1 assert and verify macros work basically the same in debug mode. Both of them calculate the expression value. If the value is not 0, nothing will be done. If the value is 0, the diagnostic information is output.
2 assert and verify macros have different effects in the release mode. Assert does not calculate the expression value or output diagnostic information. Verify calculates the expression value, but does not output diagnostic information no matter whether the value is 0 or not.
Verify and assert are essentially different in program debugging.
In the debug version of MFC, The Verify macro evaluates its argument. If the result is 0,
The macro prints a Diagnostic message and halts the program. If the condition is nonzero,
It does nothing.
In the release version of MFC, verify evaluates the expression but does not print or interrupt the program. For example, if the expression is a function call, the call will be made.
Assertion Type Definition
Ansi c asserted void assert (INT expression );
C Runtime lib assert (booleanexpression );
_ Asserte (booleanexpression );
MFC assert (booleanexpression );
Verify (booleanexpression );
Assert_valid (pobject );
Assert_kindof (classname, pobject );
ATL assertion atlassert (booleanexpression );
In addition, the compilation of the trace () macro is also controlled by _ debug.
All these assertions are compiled only in the debug version, but are ignored in the release version. The only exception is verify (). In fact, these macros call the assert () function, but attach some library-related debugging code.
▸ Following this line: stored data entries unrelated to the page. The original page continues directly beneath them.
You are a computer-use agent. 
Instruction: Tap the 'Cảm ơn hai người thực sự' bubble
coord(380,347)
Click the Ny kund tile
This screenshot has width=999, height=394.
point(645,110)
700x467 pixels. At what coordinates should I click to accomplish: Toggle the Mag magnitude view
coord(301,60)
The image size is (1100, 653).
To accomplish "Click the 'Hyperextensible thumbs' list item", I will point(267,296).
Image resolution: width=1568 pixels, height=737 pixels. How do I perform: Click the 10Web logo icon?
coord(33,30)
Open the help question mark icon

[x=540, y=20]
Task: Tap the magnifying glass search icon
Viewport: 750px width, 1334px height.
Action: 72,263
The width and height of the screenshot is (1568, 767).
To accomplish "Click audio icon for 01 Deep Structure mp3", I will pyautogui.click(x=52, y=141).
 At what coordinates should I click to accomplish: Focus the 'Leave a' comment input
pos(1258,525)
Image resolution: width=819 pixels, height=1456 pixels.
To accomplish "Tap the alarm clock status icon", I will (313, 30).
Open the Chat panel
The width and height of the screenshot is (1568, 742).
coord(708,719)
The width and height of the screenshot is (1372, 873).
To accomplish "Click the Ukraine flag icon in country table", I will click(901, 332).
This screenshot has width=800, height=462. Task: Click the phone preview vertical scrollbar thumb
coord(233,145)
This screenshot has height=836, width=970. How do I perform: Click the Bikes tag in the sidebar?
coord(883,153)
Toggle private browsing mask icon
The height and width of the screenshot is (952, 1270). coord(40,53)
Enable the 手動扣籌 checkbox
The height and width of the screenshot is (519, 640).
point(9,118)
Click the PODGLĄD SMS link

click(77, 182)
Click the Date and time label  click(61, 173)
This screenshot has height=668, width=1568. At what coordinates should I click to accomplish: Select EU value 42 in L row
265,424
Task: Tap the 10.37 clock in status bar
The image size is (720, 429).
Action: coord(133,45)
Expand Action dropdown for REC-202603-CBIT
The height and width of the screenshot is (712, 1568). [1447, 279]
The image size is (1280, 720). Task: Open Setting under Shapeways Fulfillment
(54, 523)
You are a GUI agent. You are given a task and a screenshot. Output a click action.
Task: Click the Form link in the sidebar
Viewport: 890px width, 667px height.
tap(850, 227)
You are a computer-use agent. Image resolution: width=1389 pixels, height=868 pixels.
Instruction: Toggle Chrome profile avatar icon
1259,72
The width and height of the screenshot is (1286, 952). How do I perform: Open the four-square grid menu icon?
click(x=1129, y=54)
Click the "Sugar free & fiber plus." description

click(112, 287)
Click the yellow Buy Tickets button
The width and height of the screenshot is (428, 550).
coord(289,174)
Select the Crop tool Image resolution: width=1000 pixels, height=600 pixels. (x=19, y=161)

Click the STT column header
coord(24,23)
If you add any program code to these macros, instead of a Boolean expression (for example, a value assignment or a function call that can change the value of a variable), the release version will not perform these operations, this may cause errors. It is easy for beginners to make such mistakes, and the search method is also very simple, because these macros are listed above, you only need to use the find in files function of VC ++ to find the place where these macros are used in all files of the project and then check them one by one. In addition, some experts may also add Conditional compilation such as # ifdef _ Debug. Pay attention to it.
By the way, it is worth mentioning that the verify () macro allows you to put program code in a Boolean expression. This macro is usually used to check the return values of Windows APIs. Some people may abuse verify () For this reason. In fact, this is dangerous because verify () violates the idea of assertions and cannot completely separate program code from debugging code, in the end, it may cause a lot of trouble. Therefore, experts suggest using this macro as little as possible.